Saved entries

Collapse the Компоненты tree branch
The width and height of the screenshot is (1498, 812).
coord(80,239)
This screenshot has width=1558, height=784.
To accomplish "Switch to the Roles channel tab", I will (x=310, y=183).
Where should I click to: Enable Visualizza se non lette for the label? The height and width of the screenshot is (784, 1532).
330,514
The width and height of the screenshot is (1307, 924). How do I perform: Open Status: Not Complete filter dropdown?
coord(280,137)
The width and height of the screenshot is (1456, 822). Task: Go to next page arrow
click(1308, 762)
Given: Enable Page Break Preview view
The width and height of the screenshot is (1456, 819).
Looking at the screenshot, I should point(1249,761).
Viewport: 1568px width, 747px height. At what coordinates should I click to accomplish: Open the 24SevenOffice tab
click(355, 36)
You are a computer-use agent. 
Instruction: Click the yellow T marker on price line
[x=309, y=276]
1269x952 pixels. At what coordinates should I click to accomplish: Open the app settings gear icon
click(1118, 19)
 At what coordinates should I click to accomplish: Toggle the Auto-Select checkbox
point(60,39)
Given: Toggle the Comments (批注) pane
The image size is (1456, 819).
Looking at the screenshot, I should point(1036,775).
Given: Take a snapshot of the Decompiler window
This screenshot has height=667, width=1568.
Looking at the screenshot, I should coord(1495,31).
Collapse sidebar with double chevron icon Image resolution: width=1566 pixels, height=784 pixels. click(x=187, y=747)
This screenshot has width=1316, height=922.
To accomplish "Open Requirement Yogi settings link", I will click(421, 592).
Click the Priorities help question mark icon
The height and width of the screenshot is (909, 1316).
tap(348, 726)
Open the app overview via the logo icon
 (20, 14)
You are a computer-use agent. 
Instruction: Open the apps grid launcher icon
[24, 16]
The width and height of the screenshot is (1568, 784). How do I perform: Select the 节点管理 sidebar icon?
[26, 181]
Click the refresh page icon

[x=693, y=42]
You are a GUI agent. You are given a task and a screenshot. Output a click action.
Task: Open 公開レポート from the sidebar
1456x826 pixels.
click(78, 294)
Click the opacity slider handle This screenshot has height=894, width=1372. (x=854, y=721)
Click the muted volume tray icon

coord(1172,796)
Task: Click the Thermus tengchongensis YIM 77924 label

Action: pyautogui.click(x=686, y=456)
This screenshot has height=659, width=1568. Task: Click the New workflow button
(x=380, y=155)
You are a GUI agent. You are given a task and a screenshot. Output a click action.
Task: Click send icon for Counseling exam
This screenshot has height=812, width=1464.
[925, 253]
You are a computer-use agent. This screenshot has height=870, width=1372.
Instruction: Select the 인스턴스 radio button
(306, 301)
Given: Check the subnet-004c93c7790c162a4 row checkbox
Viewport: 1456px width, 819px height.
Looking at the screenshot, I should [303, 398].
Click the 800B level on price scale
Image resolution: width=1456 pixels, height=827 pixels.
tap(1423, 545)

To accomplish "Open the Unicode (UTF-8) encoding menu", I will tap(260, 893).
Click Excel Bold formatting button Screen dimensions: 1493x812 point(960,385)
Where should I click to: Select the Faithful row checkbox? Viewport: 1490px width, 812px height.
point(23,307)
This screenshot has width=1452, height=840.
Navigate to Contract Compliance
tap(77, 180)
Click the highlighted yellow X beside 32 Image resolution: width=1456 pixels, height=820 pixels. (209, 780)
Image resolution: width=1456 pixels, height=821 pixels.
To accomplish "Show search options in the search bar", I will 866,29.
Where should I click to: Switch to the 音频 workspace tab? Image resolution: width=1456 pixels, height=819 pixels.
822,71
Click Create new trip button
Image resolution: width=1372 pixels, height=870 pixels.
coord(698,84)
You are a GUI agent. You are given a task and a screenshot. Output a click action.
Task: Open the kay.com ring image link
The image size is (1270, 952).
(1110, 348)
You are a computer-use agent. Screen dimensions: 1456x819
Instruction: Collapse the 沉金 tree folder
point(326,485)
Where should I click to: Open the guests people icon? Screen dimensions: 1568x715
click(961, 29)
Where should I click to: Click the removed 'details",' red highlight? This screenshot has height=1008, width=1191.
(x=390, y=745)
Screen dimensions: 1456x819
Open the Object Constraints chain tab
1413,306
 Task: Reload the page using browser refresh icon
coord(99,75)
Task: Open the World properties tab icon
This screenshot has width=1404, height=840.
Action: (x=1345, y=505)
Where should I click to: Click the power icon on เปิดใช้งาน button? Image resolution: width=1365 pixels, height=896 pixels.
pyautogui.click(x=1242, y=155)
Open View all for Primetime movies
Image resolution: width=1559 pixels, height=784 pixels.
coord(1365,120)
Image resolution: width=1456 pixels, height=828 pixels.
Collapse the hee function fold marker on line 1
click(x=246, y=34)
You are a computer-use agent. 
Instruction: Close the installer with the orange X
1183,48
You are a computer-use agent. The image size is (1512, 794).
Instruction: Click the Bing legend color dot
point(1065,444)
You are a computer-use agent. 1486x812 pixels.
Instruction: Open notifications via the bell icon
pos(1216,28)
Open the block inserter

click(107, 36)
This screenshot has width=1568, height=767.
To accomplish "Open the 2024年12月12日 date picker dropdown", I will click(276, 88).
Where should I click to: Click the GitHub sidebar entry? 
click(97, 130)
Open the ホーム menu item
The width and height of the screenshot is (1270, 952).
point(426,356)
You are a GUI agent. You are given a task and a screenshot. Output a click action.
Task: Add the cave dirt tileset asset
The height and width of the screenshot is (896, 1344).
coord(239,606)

→ Assigned task:
A word-for-word restatement of all the records is required.

→ Solution for this exercise:
Collapse the Компоненты tree branch
The width and height of the screenshot is (1498, 812).
coord(80,239)
This screenshot has width=1558, height=784.
To accomplish "Switch to the Roles channel tab", I will (x=310, y=183).
Where should I click to: Enable Visualizza se non lette for the label? The height and width of the screenshot is (784, 1532).
330,514
The width and height of the screenshot is (1307, 924). How do I perform: Open Status: Not Complete filter dropdown?
coord(280,137)
The width and height of the screenshot is (1456, 822). Task: Go to next page arrow
click(1308, 762)
Given: Enable Page Break Preview view
The width and height of the screenshot is (1456, 819).
Looking at the screenshot, I should point(1249,761).
Viewport: 1568px width, 747px height. At what coordinates should I click to accomplish: Open the 24SevenOffice tab
click(355, 36)
You are a computer-use agent. 
Instruction: Click the yellow T marker on price line
[x=309, y=276]
1269x952 pixels. At what coordinates should I click to accomplish: Open the app settings gear icon
click(1118, 19)
 At what coordinates should I click to accomplish: Toggle the Auto-Select checkbox
point(60,39)
Given: Toggle the Comments (批注) pane
The image size is (1456, 819).
Looking at the screenshot, I should point(1036,775).
Given: Take a snapshot of the Decompiler window
This screenshot has height=667, width=1568.
Looking at the screenshot, I should coord(1495,31).
Collapse sidebar with double chevron icon Image resolution: width=1566 pixels, height=784 pixels. click(x=187, y=747)
This screenshot has width=1316, height=922.
To accomplish "Open Requirement Yogi settings link", I will click(421, 592).
Click the Priorities help question mark icon
The height and width of the screenshot is (909, 1316).
tap(348, 726)
Open the app overview via the logo icon
 (20, 14)
You are a computer-use agent. 
Instruction: Open the apps grid launcher icon
[24, 16]
The width and height of the screenshot is (1568, 784). How do I perform: Select the 节点管理 sidebar icon?
[26, 181]
Click the refresh page icon

[x=693, y=42]
You are a GUI agent. You are given a task and a screenshot. Output a click action.
Task: Open 公開レポート from the sidebar
1456x826 pixels.
click(78, 294)
Click the opacity slider handle This screenshot has height=894, width=1372. (x=854, y=721)
Click the muted volume tray icon

coord(1172,796)
Task: Click the Thermus tengchongensis YIM 77924 label

Action: pyautogui.click(x=686, y=456)
This screenshot has height=659, width=1568. Task: Click the New workflow button
(x=380, y=155)
You are a GUI agent. You are given a task and a screenshot. Output a click action.
Task: Click send icon for Counseling exam
This screenshot has height=812, width=1464.
[925, 253]
You are a computer-use agent. This screenshot has height=870, width=1372.
Instruction: Select the 인스턴스 radio button
(306, 301)
Given: Check the subnet-004c93c7790c162a4 row checkbox
Viewport: 1456px width, 819px height.
Looking at the screenshot, I should [303, 398].
Click the 800B level on price scale
Image resolution: width=1456 pixels, height=827 pixels.
tap(1423, 545)

To accomplish "Open the Unicode (UTF-8) encoding menu", I will tap(260, 893).
Click Excel Bold formatting button Screen dimensions: 1493x812 point(960,385)
Where should I click to: Select the Faithful row checkbox? Viewport: 1490px width, 812px height.
point(23,307)
This screenshot has width=1452, height=840.
Navigate to Contract Compliance
tap(77, 180)
Click the highlighted yellow X beside 32 Image resolution: width=1456 pixels, height=820 pixels. (209, 780)
Image resolution: width=1456 pixels, height=821 pixels.
To accomplish "Show search options in the search bar", I will 866,29.
Where should I click to: Switch to the 音频 workspace tab? Image resolution: width=1456 pixels, height=819 pixels.
822,71
Click Create new trip button
Image resolution: width=1372 pixels, height=870 pixels.
coord(698,84)
You are a GUI agent. You are given a task and a screenshot. Output a click action.
Task: Open the kay.com ring image link
The image size is (1270, 952).
(1110, 348)
You are a computer-use agent. Screen dimensions: 1456x819
Instruction: Collapse the 沉金 tree folder
point(326,485)
Where should I click to: Open the guests people icon? Screen dimensions: 1568x715
click(961, 29)
Where should I click to: Click the removed 'details",' red highlight? This screenshot has height=1008, width=1191.
(x=390, y=745)
Screen dimensions: 1456x819
Open the Object Constraints chain tab
1413,306
 Task: Reload the page using browser refresh icon
coord(99,75)
Task: Open the World properties tab icon
This screenshot has width=1404, height=840.
Action: (x=1345, y=505)
Where should I click to: Click the power icon on เปิดใช้งาน button? Image resolution: width=1365 pixels, height=896 pixels.
pyautogui.click(x=1242, y=155)
Open View all for Primetime movies
Image resolution: width=1559 pixels, height=784 pixels.
coord(1365,120)
Image resolution: width=1456 pixels, height=828 pixels.
Collapse the hee function fold marker on line 1
click(x=246, y=34)
You are a computer-use agent. 
Instruction: Close the installer with the orange X
1183,48
You are a computer-use agent. The image size is (1512, 794).
Instruction: Click the Bing legend color dot
point(1065,444)
You are a computer-use agent. 1486x812 pixels.
Instruction: Open notifications via the bell icon
pos(1216,28)
Open the block inserter

click(107, 36)
This screenshot has width=1568, height=767.
To accomplish "Open the 2024年12月12日 date picker dropdown", I will click(276, 88).
Where should I click to: Click the GitHub sidebar entry? 
click(97, 130)
Open the ホーム menu item
The width and height of the screenshot is (1270, 952).
point(426,356)
You are a GUI agent. You are given a task and a screenshot. Output a click action.
Task: Add the cave dirt tileset asset
The height and width of the screenshot is (896, 1344).
coord(239,606)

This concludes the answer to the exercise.